Bollier also wants to expand background checks in the state, along with working with Missouri state Rep. Stacey Newman (D-St. Louis), another member of the national group, on legislation to protect victims of domestic violence from guns.
Bollier characterized the push as one that will make Kansas a more attractive place to live.
“If we want people moving to Kansas we have to make sure it’s a safe place to live,” she said.
Second Amendment advocates in Kansas say they do not see Bollier’s new push going anywhere in the GOP-dominated Legislature next year. Kansas State Rifle Association President Patricia Stoneking told The Celock Report that she does not see Bollier’s legislation making it out of committee, noting that Bollier’s calls for increased background checks will not stop gun related crimes. She said the background check is being pushed by gun control advocates including the Brady Campaign and former New York City Mayor Michael Bloomberg but do not include that most legal gun sales are covered by background checks, with the exception of private transactions.
“It won’t do anything to stop crime. That is not what they do not understand,” Stoneking said. “There is absolutely nothing that will stop a criminal. There is no law that will stop a criminal. They are criminals because they don’t abide by the law.”
Stoneking noted that under the background check proposal being pushed nationally, those engaging in private sales would need to go to a gun store and spend more money to have a check performed.

*-*-*

▶ **ACTIVITIES**
a - Reproduce the passage from "Bollier characterized the" to "of private transactions." in the article on Kansas gun legislation, word for word.
b - According to the article on Kansas gun legislation, who is president of the Kansas State Rifle Association?
Rely solely on the article on Kansas gun legislation when responding.

▶ **GIVEN RECORDS**
*-*-*

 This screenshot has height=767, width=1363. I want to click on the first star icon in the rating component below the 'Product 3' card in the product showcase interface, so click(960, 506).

*-*-*

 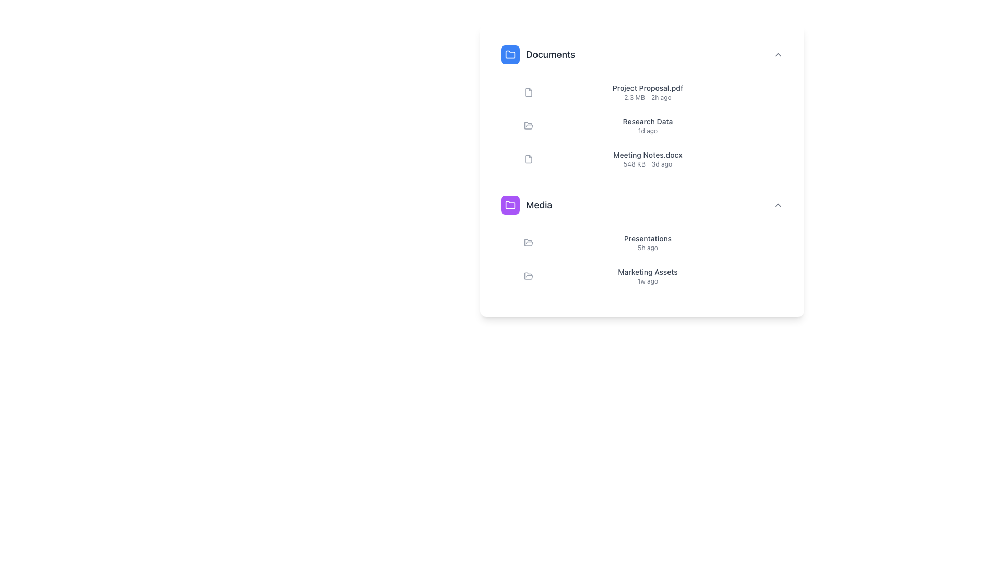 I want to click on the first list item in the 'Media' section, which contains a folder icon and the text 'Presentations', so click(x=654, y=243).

*-*-*

▶ **EXERCISE RESULTS**
a -
Bollier characterized the push as one that will make Kansas a more attractive place to live.
“If we want people moving to Kansas we have to make sure it’s a safe place to live,” she said.
Second Amendment advocates in Kansas say they do not see Bollier’s new push going anywhere in the GOP-dominated Legislature next year. Kansas State Rifle Association President Patricia Stoneking told The Celock Report that she does not see Bollier’s legislation making it out of committee, noting that Bollier’s calls for increased background checks will not stop gun related crimes. She said the background check is being pushed by gun control advocates including the Brady Campaign and former New York City Mayor Michael Bloomberg but do not include that most legal gun sales are covered by background checks, with the exception of private transactions.

b - Patricia Stoneking